### Exercise goal
After checking the listing below, say how many of its lines contain the string "resolution". Only the number is needed.

### Input data
+++++

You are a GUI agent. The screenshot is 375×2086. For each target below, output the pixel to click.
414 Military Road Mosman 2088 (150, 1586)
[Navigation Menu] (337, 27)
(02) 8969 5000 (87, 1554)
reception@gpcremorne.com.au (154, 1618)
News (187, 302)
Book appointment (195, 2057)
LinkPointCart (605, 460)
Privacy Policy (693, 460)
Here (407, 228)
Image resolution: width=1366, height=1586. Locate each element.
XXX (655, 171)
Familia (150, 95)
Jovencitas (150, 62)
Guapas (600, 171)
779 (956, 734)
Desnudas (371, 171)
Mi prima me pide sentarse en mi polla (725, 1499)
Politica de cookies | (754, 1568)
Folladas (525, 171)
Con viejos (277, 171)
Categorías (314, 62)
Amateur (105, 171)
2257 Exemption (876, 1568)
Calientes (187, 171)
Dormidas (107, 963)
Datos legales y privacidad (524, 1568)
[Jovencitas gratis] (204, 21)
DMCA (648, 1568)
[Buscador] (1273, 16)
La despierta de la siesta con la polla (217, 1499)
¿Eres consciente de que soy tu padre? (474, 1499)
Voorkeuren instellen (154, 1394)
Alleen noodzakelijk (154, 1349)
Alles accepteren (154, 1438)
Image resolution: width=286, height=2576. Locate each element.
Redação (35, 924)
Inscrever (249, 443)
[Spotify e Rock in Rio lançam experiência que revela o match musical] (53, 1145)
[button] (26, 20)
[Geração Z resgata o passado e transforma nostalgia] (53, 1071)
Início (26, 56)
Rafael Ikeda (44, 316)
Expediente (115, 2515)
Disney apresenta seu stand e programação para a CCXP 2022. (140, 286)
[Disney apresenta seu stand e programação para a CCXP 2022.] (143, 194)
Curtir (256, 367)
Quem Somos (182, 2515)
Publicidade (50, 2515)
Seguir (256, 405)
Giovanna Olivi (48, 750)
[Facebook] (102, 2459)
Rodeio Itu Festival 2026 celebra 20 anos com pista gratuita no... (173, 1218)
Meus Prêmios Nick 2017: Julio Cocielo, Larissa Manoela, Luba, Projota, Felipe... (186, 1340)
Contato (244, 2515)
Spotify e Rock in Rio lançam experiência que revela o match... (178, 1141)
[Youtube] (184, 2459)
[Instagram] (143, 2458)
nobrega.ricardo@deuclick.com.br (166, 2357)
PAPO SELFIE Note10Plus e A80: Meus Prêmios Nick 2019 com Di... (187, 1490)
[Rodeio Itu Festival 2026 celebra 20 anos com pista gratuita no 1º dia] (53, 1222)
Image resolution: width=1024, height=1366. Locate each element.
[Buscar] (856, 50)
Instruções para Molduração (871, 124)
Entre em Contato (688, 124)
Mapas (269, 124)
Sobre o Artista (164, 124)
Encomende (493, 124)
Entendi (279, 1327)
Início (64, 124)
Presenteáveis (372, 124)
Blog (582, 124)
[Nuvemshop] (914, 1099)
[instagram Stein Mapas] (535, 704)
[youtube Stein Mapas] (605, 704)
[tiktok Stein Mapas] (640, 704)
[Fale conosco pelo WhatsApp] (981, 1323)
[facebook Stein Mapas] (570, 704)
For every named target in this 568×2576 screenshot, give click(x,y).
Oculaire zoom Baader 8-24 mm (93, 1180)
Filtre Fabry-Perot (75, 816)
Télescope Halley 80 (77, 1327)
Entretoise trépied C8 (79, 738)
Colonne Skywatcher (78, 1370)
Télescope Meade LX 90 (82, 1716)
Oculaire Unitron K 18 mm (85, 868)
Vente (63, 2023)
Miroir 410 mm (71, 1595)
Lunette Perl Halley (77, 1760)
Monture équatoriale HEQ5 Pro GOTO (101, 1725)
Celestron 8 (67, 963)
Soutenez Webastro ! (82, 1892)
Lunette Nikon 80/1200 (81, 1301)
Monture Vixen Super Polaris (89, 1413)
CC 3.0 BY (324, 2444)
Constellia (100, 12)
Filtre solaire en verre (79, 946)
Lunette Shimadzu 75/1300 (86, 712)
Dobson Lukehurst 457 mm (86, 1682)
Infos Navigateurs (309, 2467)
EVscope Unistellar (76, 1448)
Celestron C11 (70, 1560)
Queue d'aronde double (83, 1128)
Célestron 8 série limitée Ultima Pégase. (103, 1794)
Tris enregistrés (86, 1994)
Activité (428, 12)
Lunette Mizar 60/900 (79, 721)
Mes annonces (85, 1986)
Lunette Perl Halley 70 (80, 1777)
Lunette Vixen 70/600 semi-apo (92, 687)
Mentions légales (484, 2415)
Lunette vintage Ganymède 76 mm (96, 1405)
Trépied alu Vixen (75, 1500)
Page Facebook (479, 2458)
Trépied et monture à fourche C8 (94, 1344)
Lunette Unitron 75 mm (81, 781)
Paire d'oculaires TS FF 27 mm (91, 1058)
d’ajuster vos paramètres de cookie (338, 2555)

+++++

### Solution to this problem
3